- _What to produce_
Because the lines must stay identical, write out the data without changing anything.

(Recorded data)
-*-*-

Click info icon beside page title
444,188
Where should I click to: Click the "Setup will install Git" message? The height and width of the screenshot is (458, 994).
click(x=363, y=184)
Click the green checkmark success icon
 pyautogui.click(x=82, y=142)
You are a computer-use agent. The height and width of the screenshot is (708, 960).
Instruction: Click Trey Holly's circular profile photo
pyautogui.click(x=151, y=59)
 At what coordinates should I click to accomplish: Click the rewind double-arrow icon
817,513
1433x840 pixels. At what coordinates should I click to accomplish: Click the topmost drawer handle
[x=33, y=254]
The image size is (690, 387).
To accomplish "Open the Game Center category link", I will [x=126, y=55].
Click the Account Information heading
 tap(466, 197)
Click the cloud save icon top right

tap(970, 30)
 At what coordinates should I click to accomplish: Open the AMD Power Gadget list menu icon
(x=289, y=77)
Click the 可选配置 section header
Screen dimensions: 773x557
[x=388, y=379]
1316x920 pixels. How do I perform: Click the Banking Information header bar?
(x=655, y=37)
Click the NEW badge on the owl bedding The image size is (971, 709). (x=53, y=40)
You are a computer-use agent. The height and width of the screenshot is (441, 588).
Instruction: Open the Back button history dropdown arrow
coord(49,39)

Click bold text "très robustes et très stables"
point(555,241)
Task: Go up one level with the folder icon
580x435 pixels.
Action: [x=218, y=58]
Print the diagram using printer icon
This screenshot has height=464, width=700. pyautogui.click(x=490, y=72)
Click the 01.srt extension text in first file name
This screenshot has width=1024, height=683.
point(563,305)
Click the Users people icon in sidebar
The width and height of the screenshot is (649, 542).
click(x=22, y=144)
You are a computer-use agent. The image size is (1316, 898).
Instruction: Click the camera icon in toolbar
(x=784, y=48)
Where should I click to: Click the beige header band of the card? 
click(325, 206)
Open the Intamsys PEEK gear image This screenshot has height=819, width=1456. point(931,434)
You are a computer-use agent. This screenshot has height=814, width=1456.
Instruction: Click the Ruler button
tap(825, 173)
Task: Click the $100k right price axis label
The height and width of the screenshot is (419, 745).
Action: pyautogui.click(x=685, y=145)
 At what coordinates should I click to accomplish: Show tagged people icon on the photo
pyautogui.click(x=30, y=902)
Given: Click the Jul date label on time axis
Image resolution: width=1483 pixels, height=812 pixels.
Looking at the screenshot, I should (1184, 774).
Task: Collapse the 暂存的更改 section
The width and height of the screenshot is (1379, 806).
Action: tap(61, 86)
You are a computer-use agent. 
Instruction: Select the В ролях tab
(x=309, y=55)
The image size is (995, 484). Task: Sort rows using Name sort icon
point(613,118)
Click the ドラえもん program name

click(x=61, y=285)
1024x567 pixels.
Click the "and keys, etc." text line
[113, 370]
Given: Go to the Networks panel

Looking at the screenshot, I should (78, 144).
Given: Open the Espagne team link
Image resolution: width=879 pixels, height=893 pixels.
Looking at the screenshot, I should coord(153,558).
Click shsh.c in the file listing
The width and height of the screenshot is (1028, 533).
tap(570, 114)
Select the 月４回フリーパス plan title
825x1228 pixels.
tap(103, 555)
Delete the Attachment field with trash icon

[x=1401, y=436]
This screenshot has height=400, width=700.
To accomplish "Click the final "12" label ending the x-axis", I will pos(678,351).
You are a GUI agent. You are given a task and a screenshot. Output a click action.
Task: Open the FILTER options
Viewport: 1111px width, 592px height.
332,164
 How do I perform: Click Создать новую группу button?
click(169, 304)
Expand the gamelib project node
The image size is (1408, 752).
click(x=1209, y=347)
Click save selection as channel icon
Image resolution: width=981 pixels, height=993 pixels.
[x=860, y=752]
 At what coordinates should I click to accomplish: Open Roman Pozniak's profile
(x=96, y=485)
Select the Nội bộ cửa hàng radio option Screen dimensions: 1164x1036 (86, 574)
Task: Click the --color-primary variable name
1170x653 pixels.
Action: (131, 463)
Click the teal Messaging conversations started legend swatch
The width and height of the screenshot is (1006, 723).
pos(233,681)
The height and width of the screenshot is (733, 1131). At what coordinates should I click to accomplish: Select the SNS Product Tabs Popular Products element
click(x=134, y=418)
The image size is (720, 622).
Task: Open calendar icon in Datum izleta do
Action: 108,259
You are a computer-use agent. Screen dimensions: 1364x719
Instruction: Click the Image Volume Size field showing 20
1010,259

-*-*-

- _Written response_
Click info icon beside page title
444,188
Where should I click to: Click the "Setup will install Git" message? The height and width of the screenshot is (458, 994).
click(x=363, y=184)
Click the green checkmark success icon
 pyautogui.click(x=82, y=142)
You are a computer-use agent. The height and width of the screenshot is (708, 960).
Instruction: Click Trey Holly's circular profile photo
pyautogui.click(x=151, y=59)
 At what coordinates should I click to accomplish: Click the rewind double-arrow icon
817,513
1433x840 pixels. At what coordinates should I click to accomplish: Click the topmost drawer handle
[x=33, y=254]
The image size is (690, 387).
To accomplish "Open the Game Center category link", I will [x=126, y=55].
Click the Account Information heading
 tap(466, 197)
Click the cloud save icon top right

tap(970, 30)
 At what coordinates should I click to accomplish: Open the AMD Power Gadget list menu icon
(x=289, y=77)
Click the 可选配置 section header
Screen dimensions: 773x557
[x=388, y=379]
1316x920 pixels. How do I perform: Click the Banking Information header bar?
(x=655, y=37)
Click the NEW badge on the owl bedding The image size is (971, 709). (x=53, y=40)
You are a computer-use agent. The height and width of the screenshot is (441, 588).
Instruction: Open the Back button history dropdown arrow
coord(49,39)

Click bold text "très robustes et très stables"
point(555,241)
Task: Go up one level with the folder icon
580x435 pixels.
Action: [x=218, y=58]
Print the diagram using printer icon
This screenshot has height=464, width=700. pyautogui.click(x=490, y=72)
Click the 01.srt extension text in first file name
This screenshot has width=1024, height=683.
point(563,305)
Click the Users people icon in sidebar
The width and height of the screenshot is (649, 542).
click(x=22, y=144)
You are a computer-use agent. The image size is (1316, 898).
Instruction: Click the camera icon in toolbar
(x=784, y=48)
Where should I click to: Click the beige header band of the card? 
click(325, 206)
Open the Intamsys PEEK gear image This screenshot has height=819, width=1456. point(931,434)
You are a computer-use agent. This screenshot has height=814, width=1456.
Instruction: Click the Ruler button
tap(825, 173)
Task: Click the $100k right price axis label
The height and width of the screenshot is (419, 745).
Action: pyautogui.click(x=685, y=145)
 At what coordinates should I click to accomplish: Show tagged people icon on the photo
pyautogui.click(x=30, y=902)
Given: Click the Jul date label on time axis
Image resolution: width=1483 pixels, height=812 pixels.
Looking at the screenshot, I should (1184, 774).
Task: Collapse the 暂存的更改 section
The width and height of the screenshot is (1379, 806).
Action: tap(61, 86)
You are a computer-use agent. 
Instruction: Select the В ролях tab
(x=309, y=55)
The image size is (995, 484). Task: Sort rows using Name sort icon
point(613,118)
Click the ドラえもん program name

click(x=61, y=285)
1024x567 pixels.
Click the "and keys, etc." text line
[113, 370]
Given: Go to the Networks panel

Looking at the screenshot, I should (78, 144).
Given: Open the Espagne team link
Image resolution: width=879 pixels, height=893 pixels.
Looking at the screenshot, I should coord(153,558).
Click shsh.c in the file listing
The width and height of the screenshot is (1028, 533).
tap(570, 114)
Select the 月４回フリーパス plan title
825x1228 pixels.
tap(103, 555)
Delete the Attachment field with trash icon

[x=1401, y=436]
This screenshot has height=400, width=700.
To accomplish "Click the final "12" label ending the x-axis", I will pos(678,351).
You are a GUI agent. You are given a task and a screenshot. Output a click action.
Task: Open the FILTER options
Viewport: 1111px width, 592px height.
332,164
 How do I perform: Click Создать новую группу button?
click(169, 304)
Expand the gamelib project node
The image size is (1408, 752).
click(x=1209, y=347)
Click save selection as channel icon
Image resolution: width=981 pixels, height=993 pixels.
[x=860, y=752]
 At what coordinates should I click to accomplish: Open Roman Pozniak's profile
(x=96, y=485)
Select the Nội bộ cửa hàng radio option Screen dimensions: 1164x1036 (86, 574)
Task: Click the --color-primary variable name
1170x653 pixels.
Action: (131, 463)
Click the teal Messaging conversations started legend swatch
The width and height of the screenshot is (1006, 723).
pos(233,681)
The height and width of the screenshot is (733, 1131). At what coordinates should I click to accomplish: Select the SNS Product Tabs Popular Products element
click(x=134, y=418)
The image size is (720, 622).
Task: Open calendar icon in Datum izleta do
Action: 108,259
You are a computer-use agent. Screen dimensions: 1364x719
Instruction: Click the Image Volume Size field showing 20
1010,259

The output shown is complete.